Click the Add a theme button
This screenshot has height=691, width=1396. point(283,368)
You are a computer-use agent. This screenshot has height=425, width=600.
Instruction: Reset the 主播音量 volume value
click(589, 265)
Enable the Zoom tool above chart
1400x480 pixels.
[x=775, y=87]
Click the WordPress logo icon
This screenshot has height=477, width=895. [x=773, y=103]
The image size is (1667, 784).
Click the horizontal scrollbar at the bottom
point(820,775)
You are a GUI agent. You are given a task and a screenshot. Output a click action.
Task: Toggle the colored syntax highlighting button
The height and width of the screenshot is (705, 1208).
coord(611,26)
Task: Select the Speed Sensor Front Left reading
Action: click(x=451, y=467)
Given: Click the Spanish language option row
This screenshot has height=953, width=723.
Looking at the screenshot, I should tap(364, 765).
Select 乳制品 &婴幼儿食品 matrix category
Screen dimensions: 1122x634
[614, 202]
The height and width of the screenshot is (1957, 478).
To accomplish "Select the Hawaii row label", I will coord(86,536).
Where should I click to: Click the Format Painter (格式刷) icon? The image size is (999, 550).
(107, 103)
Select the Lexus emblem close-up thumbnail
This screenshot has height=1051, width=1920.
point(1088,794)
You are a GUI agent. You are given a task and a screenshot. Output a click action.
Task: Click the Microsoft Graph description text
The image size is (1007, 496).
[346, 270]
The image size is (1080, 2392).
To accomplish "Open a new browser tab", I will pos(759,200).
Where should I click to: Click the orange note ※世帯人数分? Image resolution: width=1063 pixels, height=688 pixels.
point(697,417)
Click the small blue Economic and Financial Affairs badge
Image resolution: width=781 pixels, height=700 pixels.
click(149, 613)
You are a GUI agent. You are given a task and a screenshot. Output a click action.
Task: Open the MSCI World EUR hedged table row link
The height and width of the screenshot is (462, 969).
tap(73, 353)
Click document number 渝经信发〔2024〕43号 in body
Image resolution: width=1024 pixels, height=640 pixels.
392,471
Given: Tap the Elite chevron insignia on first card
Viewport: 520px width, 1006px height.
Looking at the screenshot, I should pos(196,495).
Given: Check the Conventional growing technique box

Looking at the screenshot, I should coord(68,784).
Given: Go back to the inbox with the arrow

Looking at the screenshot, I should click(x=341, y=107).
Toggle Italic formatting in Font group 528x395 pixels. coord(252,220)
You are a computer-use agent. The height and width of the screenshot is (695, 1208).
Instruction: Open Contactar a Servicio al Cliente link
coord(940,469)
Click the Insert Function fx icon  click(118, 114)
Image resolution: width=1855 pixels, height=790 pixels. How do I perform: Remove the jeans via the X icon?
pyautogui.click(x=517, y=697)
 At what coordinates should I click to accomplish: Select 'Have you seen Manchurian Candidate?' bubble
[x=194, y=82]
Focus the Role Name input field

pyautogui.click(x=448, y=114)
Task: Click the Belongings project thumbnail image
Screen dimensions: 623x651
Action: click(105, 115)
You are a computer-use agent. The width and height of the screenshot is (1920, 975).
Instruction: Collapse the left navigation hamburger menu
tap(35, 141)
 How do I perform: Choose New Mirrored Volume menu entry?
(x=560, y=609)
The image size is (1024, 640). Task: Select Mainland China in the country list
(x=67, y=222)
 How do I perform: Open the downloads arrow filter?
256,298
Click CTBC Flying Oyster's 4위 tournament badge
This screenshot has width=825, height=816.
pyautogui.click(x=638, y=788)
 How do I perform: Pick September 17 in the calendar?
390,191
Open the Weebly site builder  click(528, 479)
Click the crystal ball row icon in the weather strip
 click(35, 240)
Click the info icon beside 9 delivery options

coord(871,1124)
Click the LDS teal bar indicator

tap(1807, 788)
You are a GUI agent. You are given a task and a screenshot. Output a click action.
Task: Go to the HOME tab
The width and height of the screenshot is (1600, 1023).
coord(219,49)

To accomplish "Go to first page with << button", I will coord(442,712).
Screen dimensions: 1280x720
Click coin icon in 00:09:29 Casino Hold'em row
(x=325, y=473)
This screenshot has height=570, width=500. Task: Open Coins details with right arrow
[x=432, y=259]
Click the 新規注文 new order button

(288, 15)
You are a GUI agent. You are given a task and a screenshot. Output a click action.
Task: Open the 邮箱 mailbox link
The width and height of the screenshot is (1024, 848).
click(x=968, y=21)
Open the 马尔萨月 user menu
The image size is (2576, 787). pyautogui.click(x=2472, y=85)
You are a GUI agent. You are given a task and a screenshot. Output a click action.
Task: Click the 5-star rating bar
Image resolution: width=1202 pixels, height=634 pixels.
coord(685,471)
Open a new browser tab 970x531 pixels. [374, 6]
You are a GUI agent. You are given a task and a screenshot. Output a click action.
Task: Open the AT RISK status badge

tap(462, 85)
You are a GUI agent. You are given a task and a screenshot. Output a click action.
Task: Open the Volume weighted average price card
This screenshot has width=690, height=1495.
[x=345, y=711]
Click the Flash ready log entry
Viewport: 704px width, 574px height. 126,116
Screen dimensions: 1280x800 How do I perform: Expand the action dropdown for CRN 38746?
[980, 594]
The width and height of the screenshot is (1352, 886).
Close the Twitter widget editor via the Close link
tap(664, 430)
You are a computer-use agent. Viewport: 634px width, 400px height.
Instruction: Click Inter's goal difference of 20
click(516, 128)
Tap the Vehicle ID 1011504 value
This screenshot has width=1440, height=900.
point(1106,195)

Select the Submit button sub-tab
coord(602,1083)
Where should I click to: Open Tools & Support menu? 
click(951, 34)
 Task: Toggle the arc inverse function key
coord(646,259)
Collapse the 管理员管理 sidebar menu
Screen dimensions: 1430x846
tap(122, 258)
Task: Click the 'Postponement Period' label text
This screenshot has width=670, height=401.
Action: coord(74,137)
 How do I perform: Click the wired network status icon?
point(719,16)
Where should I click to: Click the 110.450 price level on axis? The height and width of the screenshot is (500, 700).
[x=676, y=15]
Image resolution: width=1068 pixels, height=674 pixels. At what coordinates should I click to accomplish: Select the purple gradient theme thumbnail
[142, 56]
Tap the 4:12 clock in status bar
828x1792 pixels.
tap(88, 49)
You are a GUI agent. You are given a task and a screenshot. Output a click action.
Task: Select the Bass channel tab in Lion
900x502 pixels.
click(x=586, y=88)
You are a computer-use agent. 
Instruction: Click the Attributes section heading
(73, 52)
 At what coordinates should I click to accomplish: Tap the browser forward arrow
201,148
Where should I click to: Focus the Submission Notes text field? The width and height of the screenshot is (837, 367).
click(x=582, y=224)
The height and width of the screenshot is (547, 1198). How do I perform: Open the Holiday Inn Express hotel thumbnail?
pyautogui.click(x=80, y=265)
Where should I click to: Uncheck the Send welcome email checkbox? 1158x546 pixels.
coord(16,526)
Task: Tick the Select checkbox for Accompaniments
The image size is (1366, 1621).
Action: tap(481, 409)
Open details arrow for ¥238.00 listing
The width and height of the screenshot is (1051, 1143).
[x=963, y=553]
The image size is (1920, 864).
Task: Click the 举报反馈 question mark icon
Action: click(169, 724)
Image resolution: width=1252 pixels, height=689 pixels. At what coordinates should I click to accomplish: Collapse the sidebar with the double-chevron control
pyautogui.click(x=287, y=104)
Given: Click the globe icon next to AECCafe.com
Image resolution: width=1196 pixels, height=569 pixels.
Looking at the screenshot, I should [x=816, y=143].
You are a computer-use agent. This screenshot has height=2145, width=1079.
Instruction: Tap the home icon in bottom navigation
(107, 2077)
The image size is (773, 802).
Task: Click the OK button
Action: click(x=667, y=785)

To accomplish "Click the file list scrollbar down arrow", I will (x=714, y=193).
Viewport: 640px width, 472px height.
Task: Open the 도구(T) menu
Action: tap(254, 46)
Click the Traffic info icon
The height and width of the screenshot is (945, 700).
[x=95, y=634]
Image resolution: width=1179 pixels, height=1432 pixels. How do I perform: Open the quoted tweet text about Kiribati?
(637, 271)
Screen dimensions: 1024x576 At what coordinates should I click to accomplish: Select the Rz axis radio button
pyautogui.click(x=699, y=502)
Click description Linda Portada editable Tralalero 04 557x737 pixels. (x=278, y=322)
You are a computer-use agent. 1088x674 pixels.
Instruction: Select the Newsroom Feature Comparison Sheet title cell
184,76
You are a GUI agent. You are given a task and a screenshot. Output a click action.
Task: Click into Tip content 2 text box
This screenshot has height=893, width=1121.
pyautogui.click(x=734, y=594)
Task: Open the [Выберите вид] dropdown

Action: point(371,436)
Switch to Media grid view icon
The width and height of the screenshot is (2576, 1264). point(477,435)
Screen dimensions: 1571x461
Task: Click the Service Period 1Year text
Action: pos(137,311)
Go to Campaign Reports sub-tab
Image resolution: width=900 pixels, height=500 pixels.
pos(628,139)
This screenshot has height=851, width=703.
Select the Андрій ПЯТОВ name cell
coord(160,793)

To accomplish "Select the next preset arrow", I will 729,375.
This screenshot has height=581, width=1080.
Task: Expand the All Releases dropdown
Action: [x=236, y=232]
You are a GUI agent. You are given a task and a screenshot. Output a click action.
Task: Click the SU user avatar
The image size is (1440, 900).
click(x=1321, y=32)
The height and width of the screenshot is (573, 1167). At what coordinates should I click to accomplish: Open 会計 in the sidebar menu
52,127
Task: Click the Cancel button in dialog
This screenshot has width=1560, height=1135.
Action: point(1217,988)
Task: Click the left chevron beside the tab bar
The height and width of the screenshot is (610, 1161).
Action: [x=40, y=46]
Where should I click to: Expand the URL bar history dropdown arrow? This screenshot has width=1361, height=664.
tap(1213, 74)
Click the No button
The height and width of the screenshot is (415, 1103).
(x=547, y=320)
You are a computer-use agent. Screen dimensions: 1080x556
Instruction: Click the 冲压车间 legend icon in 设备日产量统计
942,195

* **What this task involves**:
Output the first line of the entries above and every line after it, exactly as written, ending with the line that contains "Given: Click the Spanish language option row".

* **Your response**:
Click the Add a theme button
This screenshot has height=691, width=1396. point(283,368)
You are a computer-use agent. This screenshot has height=425, width=600.
Instruction: Reset the 主播音量 volume value
click(589, 265)
Enable the Zoom tool above chart
1400x480 pixels.
[x=775, y=87]
Click the WordPress logo icon
This screenshot has height=477, width=895. [x=773, y=103]
The image size is (1667, 784).
Click the horizontal scrollbar at the bottom
point(820,775)
You are a GUI agent. You are given a task and a screenshot. Output a click action.
Task: Toggle the colored syntax highlighting button
The height and width of the screenshot is (705, 1208).
coord(611,26)
Task: Select the Speed Sensor Front Left reading
Action: click(x=451, y=467)
Given: Click the Spanish language option row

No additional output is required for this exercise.